**Objective:**
Copy the records below word for word, leaving out the pictures.

**Material provided:**

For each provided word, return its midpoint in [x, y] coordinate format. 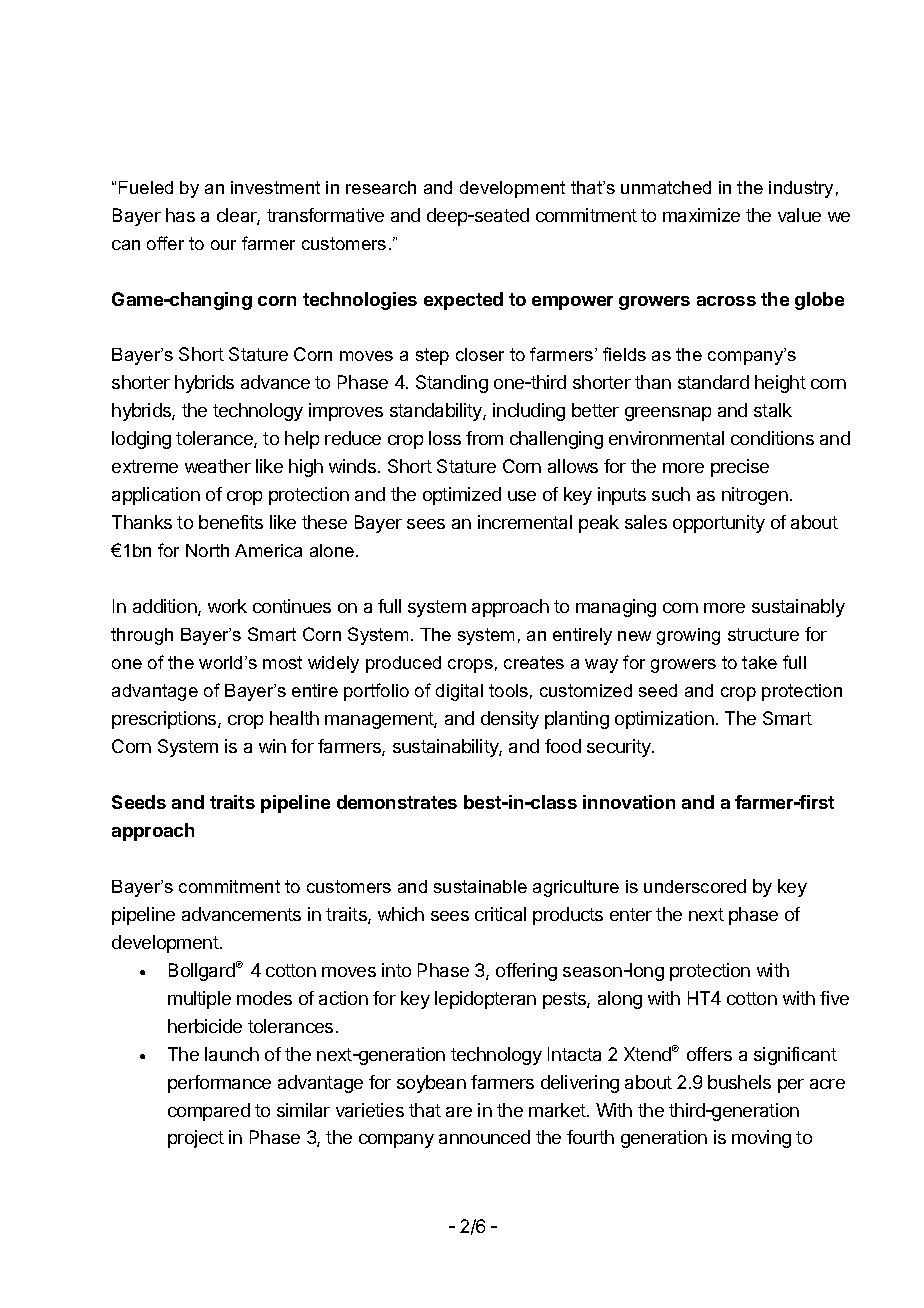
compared [209, 1112]
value [799, 215]
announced [484, 1137]
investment [275, 187]
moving [761, 1139]
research [381, 187]
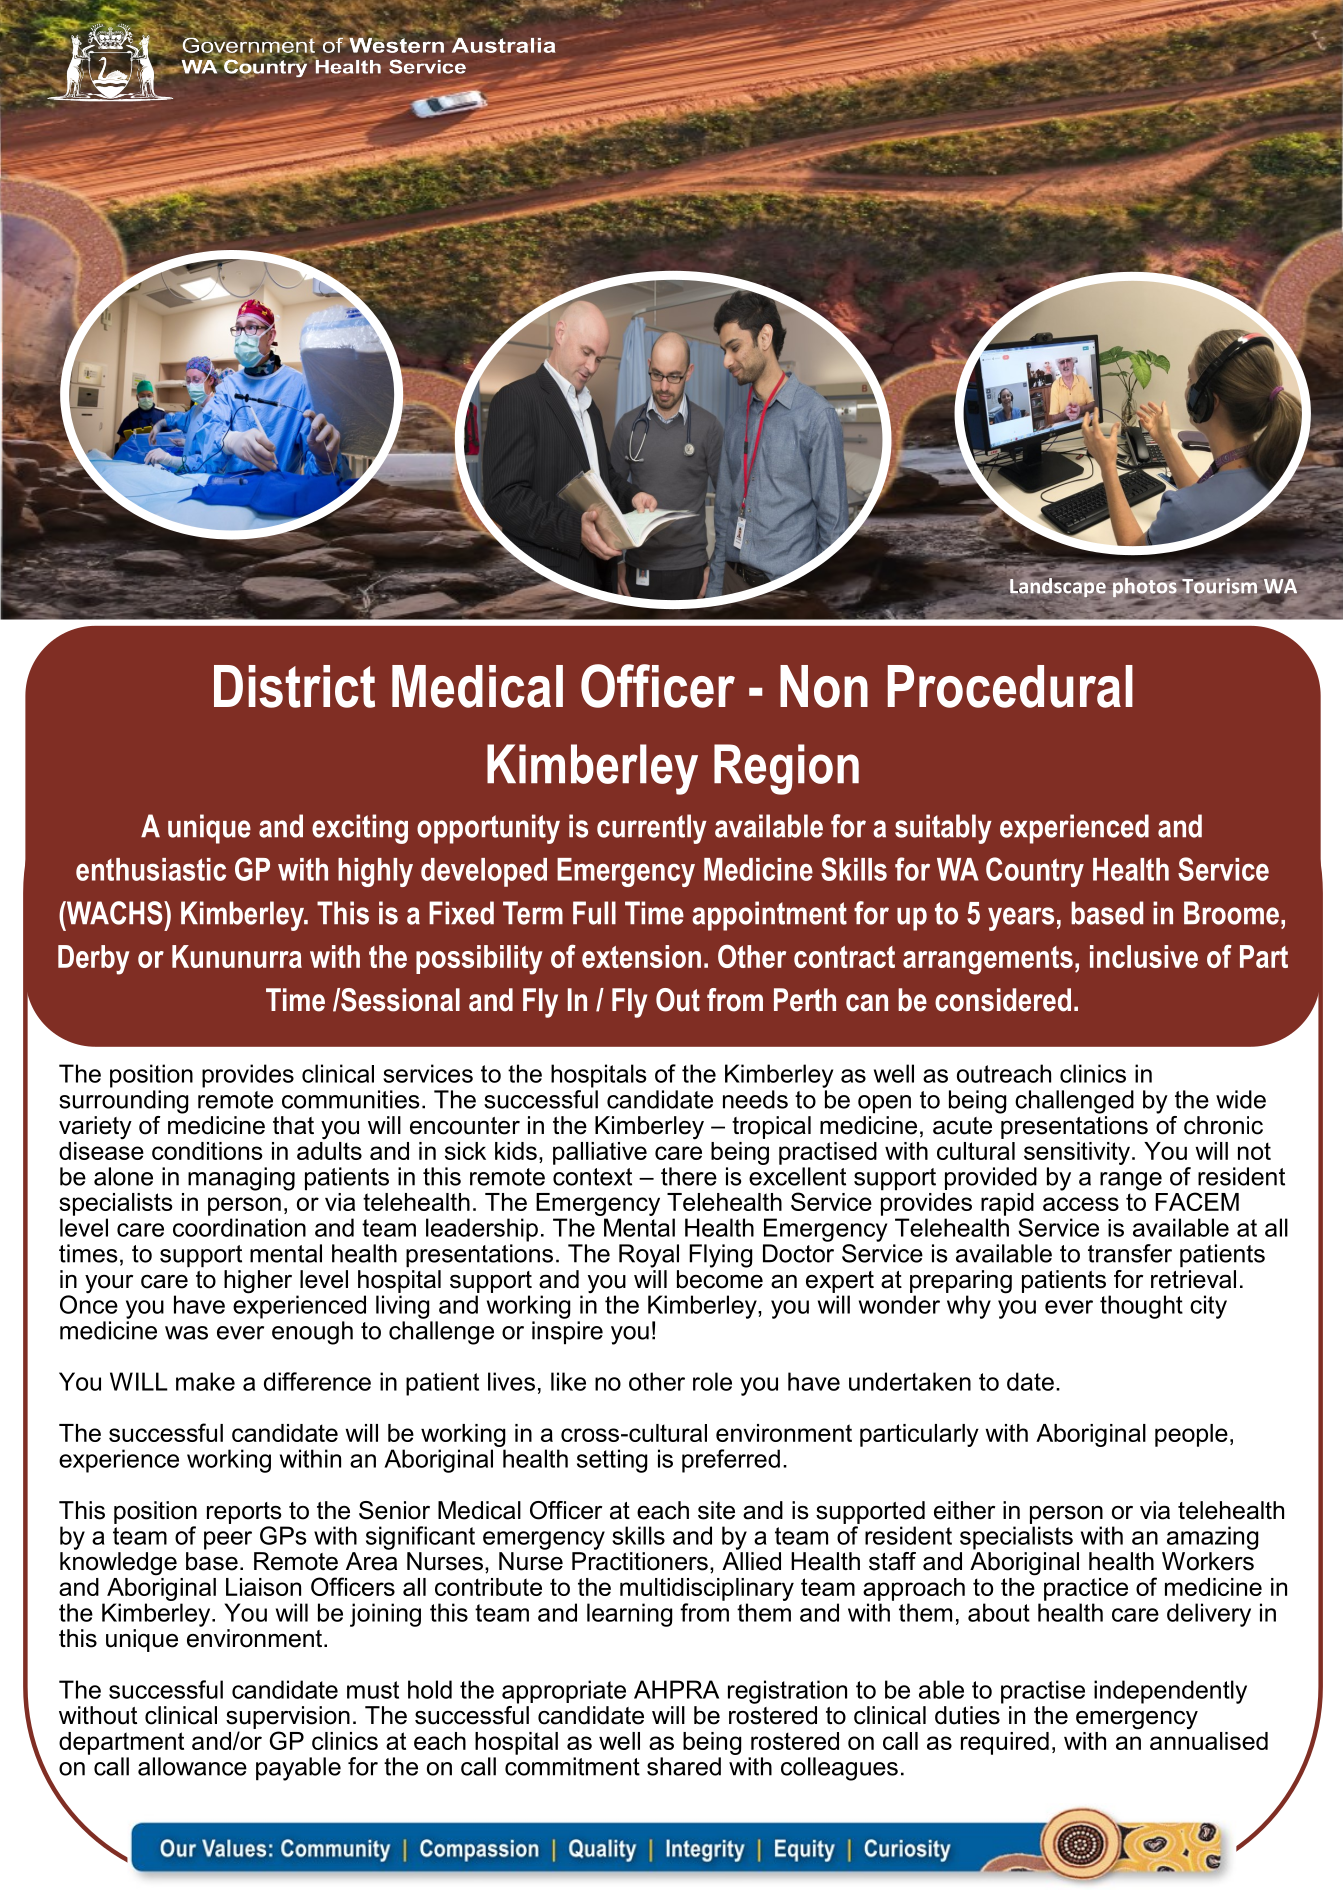  What do you see at coordinates (712, 1381) in the screenshot?
I see `role` at bounding box center [712, 1381].
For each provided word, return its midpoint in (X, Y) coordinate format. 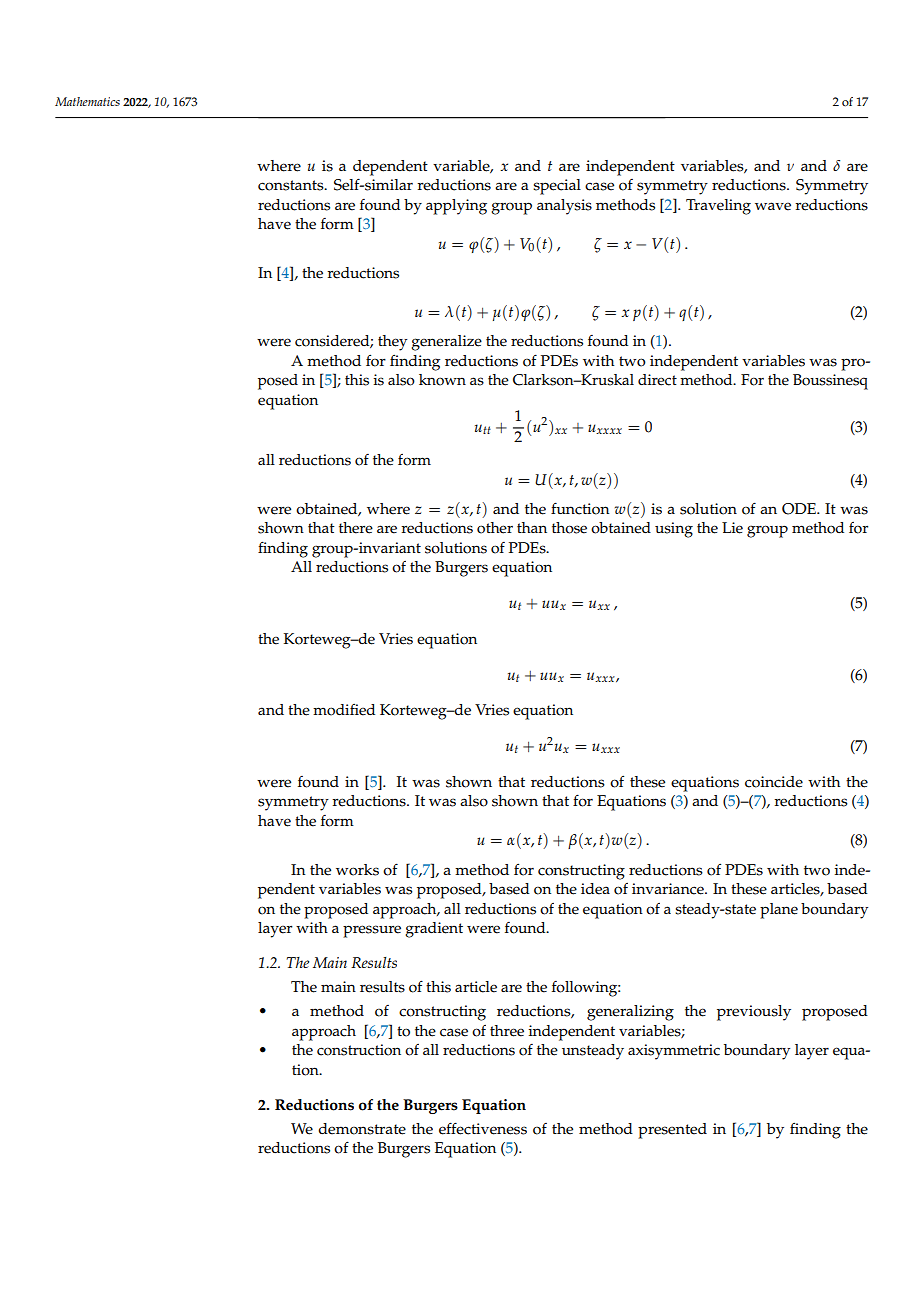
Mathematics (87, 101)
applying (456, 207)
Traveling (718, 207)
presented (672, 1131)
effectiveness (483, 1128)
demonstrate (362, 1129)
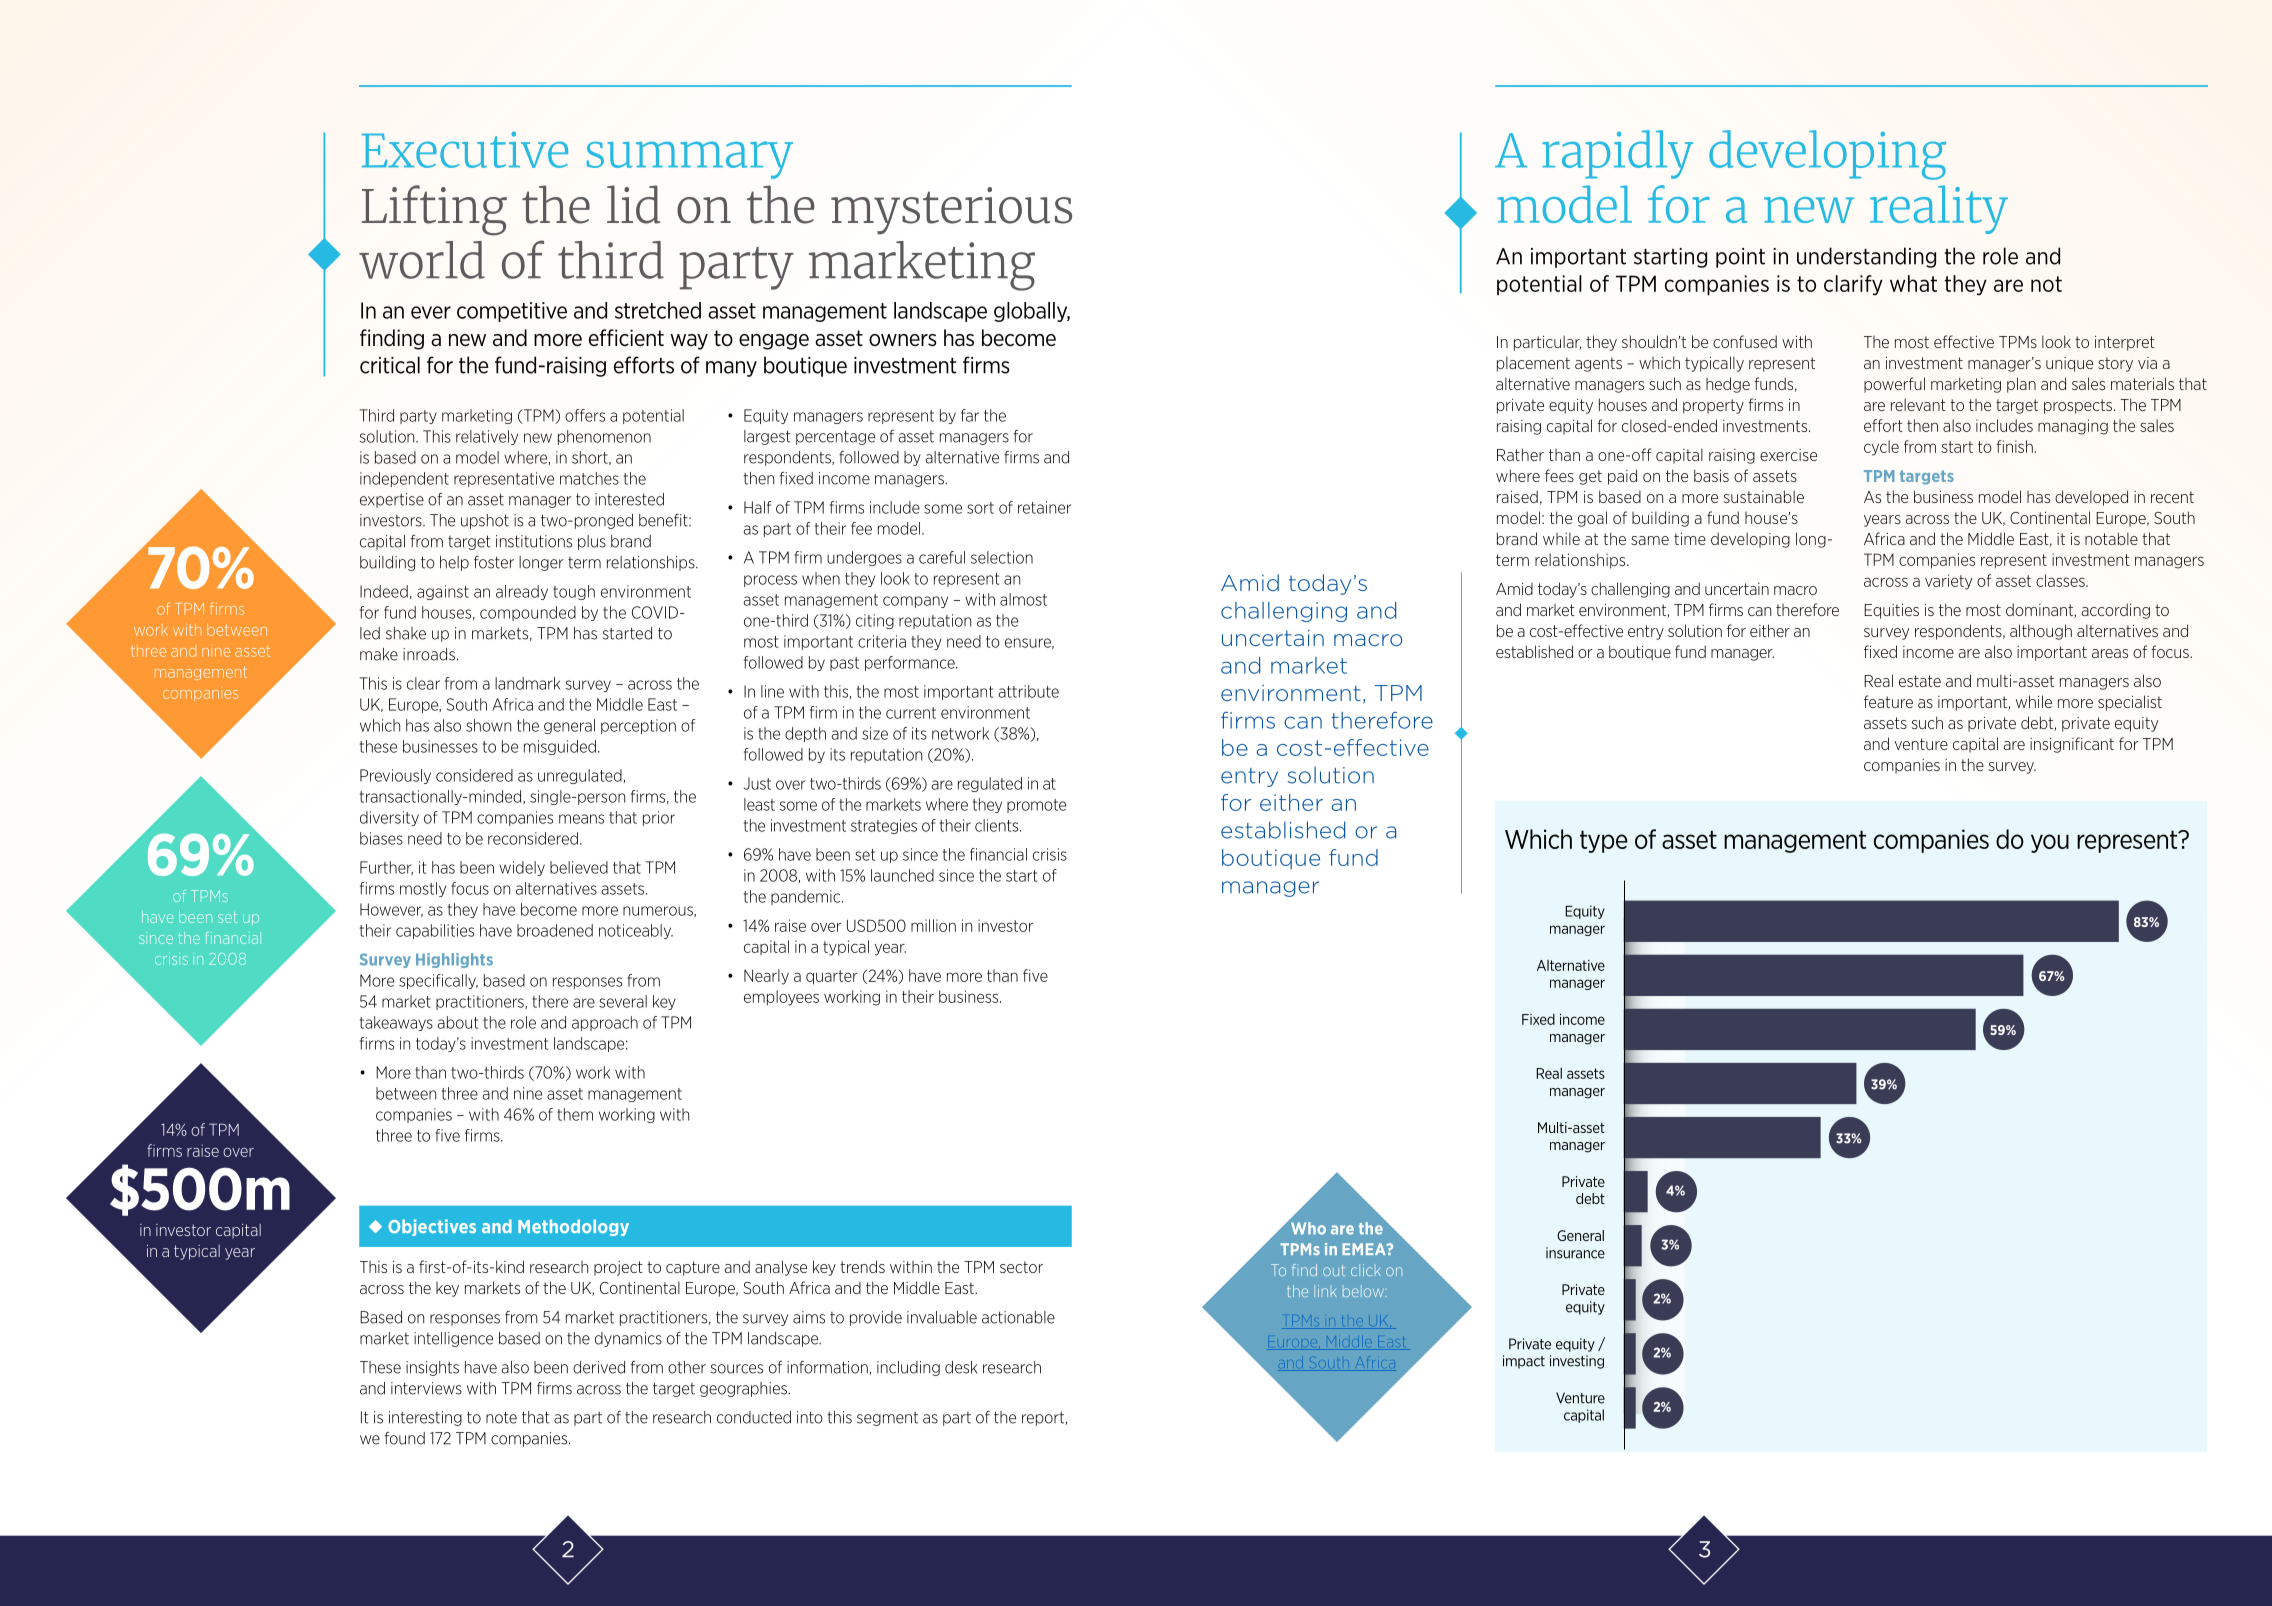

**Solution to the exercise:**
For each provided word, return its midpoint in [x, y] coordinate format. 
compared [209, 1112]
value [799, 215]
announced [484, 1137]
investment [275, 187]
moving [761, 1139]
research [381, 187]
  What do you see at coordinates (712, 1381) in the screenshot?
I see `role` at bounding box center [712, 1381].
For each provided word, return its midpoint in (X, Y) coordinate format. 
Mathematics (87, 101)
applying (456, 207)
Traveling (718, 207)
presented (672, 1131)
effectiveness (483, 1128)
demonstrate (362, 1129)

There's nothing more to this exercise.